Memories · Music

“Working Class Hero”

Last month I posted this piece, summarizing some of the music events that I have been involved with since last summer. I mentioned a performance that really stood out: “Working Class Hero”, John Lennon’s 1970 composition. “Hammered out on an acoustic guitar, each verse sung without hesitation or prompts, I was reminded of what a great song it is, and taken back to an evening at my uncle’s place in Southampton in early 1990. I must write about it sometime.” I return to the subject now.

I have mentioned my uncle Jimmy a few times in this Blog. He was five years older than my mother, the younger of her two brothers. This piece, about a trip to a long-gone pub called The Emperor, explains why I only really got to know him when I was a teenager, unlike my other aunts and uncles who all lived in Ireland.

Once I learnt to drive, in 1987, I was able to visit him more often. He had settled in Southampton in the 1950s and was the only one of my parents’ siblings to marry someone from the UK. Jimmy and his wife Marge had six children. One of them, my cousin Shaun, died in 1983. By 1990 the others had all left home but Jimmy and Marge were taking care of one of their grandchildren, Matthew who was 16.

In March 1990 I drove down to Southampton with my uncle Shaun (the older of my mother’s two brothers) to visit Jimmy. My two uncles were both younger then than I am now. We spent the day in the house and then sometime after 7pm the two of them went to the local pub, The Woodman. I stayed in the house, chatting to my cousin Rosita. We’re the same age, and over the years I had spent more time with her, and got to know her better, than Jimmy’s other children.

We went upstairs to carry on our conversation and play some music, mostly records that her brother Shaun had owned. We were in his old room, but he hadn’t liveed at home for at least 10 years before his death. Matthew was with us. He was expecting us to go down to the pub to meet my uncles but we didn’t want to. Rosita thought of it as “an old man’s pub”. I didn’t drink or smoke, so didn’t spend much time in pubs back then.
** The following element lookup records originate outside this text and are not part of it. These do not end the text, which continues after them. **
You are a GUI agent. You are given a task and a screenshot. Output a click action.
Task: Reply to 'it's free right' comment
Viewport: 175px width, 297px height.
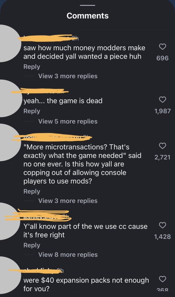(x=32, y=245)
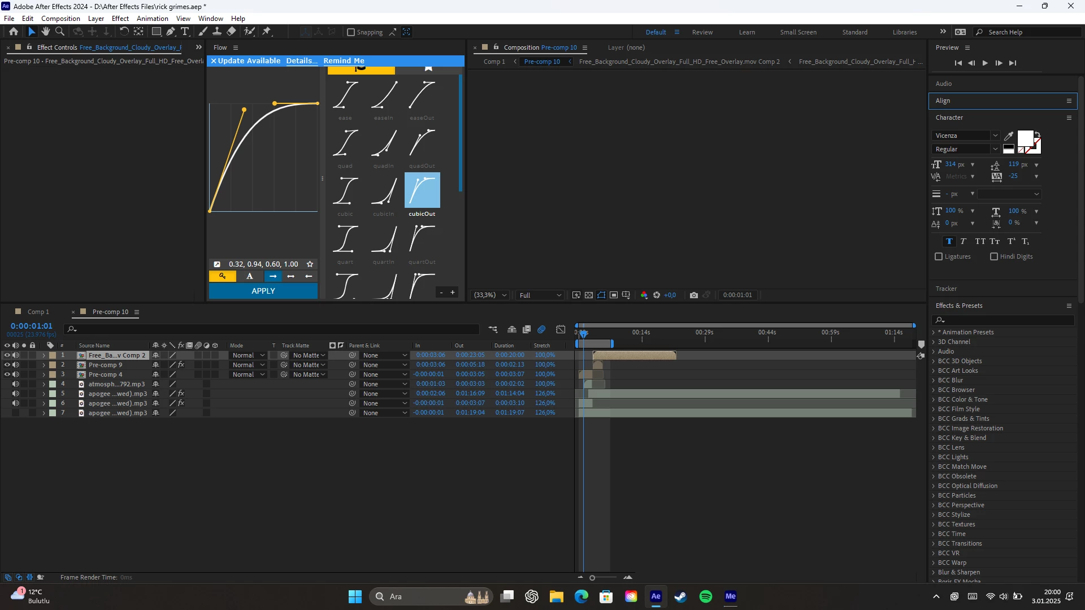Play the composition preview
This screenshot has width=1085, height=610.
coord(985,63)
I flicked through the 7” singles and played a few of them while we were chatting. The only song I remember playing was “Working Class Hero”, the B-side of “Imagine”. I played it over and over again, maybe 15 times. I learnt the words to the song by playing it repeatedly. Matthew kept asking when we were going to the Woodman. I kept putting the needle back to the start of the record. “Working Class Hero” was still playing when my uncles came back from the pub. Around 11pm Shaun and I headed back to London.

I didn’t see Matthew again. Within a year he had died, in an incident involving a motorbike. We never heard the full story. I drove my mother and my uncle Shaun down to Southampton for the funeral. I thought back to the previous March, sitting in my cousin Shaun’s old room playing his records. It comes to mind whenever I hear “Working Class Hero”.